**ABOUT THIS TASK:** Copy out every entry, keeping each character the same.

************

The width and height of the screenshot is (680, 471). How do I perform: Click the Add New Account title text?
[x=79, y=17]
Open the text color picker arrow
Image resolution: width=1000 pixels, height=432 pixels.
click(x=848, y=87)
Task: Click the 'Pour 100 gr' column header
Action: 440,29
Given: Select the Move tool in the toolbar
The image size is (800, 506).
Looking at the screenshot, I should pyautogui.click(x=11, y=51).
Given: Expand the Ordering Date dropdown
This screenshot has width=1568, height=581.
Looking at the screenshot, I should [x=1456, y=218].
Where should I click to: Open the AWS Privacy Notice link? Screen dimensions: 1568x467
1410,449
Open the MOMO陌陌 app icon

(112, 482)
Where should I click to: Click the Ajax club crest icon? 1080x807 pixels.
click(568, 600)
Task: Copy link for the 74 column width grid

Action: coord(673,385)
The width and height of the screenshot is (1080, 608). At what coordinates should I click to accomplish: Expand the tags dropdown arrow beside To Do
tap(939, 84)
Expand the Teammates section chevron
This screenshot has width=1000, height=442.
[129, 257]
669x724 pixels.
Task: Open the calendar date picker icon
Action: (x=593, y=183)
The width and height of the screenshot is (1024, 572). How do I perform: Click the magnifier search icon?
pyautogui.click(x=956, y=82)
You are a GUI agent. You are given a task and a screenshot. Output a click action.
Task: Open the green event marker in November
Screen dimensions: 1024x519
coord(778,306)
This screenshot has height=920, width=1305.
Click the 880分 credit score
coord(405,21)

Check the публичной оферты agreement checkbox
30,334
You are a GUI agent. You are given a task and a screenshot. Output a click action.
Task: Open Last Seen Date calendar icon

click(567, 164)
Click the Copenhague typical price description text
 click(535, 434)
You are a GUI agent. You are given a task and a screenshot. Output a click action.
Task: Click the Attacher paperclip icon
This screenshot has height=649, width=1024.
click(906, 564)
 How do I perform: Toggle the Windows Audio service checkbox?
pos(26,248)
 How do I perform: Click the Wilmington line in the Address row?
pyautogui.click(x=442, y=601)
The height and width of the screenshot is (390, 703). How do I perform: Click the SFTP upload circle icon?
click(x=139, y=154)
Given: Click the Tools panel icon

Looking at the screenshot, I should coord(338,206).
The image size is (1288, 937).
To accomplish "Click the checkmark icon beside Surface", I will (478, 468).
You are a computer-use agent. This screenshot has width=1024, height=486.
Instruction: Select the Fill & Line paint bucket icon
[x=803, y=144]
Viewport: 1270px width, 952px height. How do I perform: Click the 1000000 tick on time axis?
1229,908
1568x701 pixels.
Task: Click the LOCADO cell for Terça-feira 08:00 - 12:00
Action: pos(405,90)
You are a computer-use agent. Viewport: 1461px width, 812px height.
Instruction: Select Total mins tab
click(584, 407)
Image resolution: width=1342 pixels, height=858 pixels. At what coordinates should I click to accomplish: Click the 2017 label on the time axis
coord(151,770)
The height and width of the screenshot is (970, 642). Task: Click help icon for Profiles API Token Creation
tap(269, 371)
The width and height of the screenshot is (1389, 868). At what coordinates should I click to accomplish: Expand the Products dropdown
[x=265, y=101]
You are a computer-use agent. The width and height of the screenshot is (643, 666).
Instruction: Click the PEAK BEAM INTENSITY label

************

**EXPECTED ANSWER:**
The width and height of the screenshot is (680, 471). How do I perform: Click the Add New Account title text?
[x=79, y=17]
Open the text color picker arrow
Image resolution: width=1000 pixels, height=432 pixels.
click(x=848, y=87)
Task: Click the 'Pour 100 gr' column header
Action: 440,29
Given: Select the Move tool in the toolbar
The image size is (800, 506).
Looking at the screenshot, I should pyautogui.click(x=11, y=51).
Given: Expand the Ordering Date dropdown
This screenshot has width=1568, height=581.
Looking at the screenshot, I should [x=1456, y=218].
Where should I click to: Open the AWS Privacy Notice link? Screen dimensions: 1568x467
1410,449
Open the MOMO陌陌 app icon

(112, 482)
Where should I click to: Click the Ajax club crest icon? 1080x807 pixels.
click(568, 600)
Task: Copy link for the 74 column width grid

Action: coord(673,385)
The width and height of the screenshot is (1080, 608). At what coordinates should I click to accomplish: Expand the tags dropdown arrow beside To Do
tap(939, 84)
Expand the Teammates section chevron
This screenshot has width=1000, height=442.
[129, 257]
669x724 pixels.
Task: Open the calendar date picker icon
Action: (x=593, y=183)
The width and height of the screenshot is (1024, 572). How do I perform: Click the magnifier search icon?
pyautogui.click(x=956, y=82)
You are a GUI agent. You are given a task and a screenshot. Output a click action.
Task: Open the green event marker in November
Screen dimensions: 1024x519
coord(778,306)
This screenshot has height=920, width=1305.
Click the 880分 credit score
coord(405,21)

Check the публичной оферты agreement checkbox
30,334
You are a GUI agent. You are given a task and a screenshot. Output a click action.
Task: Open Last Seen Date calendar icon

click(567, 164)
Click the Copenhague typical price description text
 click(535, 434)
You are a GUI agent. You are given a task and a screenshot. Output a click action.
Task: Click the Attacher paperclip icon
This screenshot has height=649, width=1024.
click(906, 564)
 How do I perform: Toggle the Windows Audio service checkbox?
pos(26,248)
 How do I perform: Click the Wilmington line in the Address row?
pyautogui.click(x=442, y=601)
The height and width of the screenshot is (390, 703). How do I perform: Click the SFTP upload circle icon?
click(x=139, y=154)
Given: Click the Tools panel icon

Looking at the screenshot, I should coord(338,206).
The image size is (1288, 937).
To accomplish "Click the checkmark icon beside Surface", I will (478, 468).
You are a computer-use agent. This screenshot has width=1024, height=486.
Instruction: Select the Fill & Line paint bucket icon
[x=803, y=144]
Viewport: 1270px width, 952px height. How do I perform: Click the 1000000 tick on time axis?
1229,908
1568x701 pixels.
Task: Click the LOCADO cell for Terça-feira 08:00 - 12:00
Action: pos(405,90)
You are a computer-use agent. Viewport: 1461px width, 812px height.
Instruction: Select Total mins tab
click(584, 407)
Image resolution: width=1342 pixels, height=858 pixels. At what coordinates should I click to accomplish: Click the 2017 label on the time axis
coord(151,770)
The height and width of the screenshot is (970, 642). Task: Click help icon for Profiles API Token Creation
tap(269, 371)
The width and height of the screenshot is (1389, 868). At what coordinates should I click to accomplish: Expand the Products dropdown
[x=265, y=101]
You are a computer-use agent. The width and height of the screenshot is (643, 666).
Instruction: Click the PEAK BEAM INTENSITY label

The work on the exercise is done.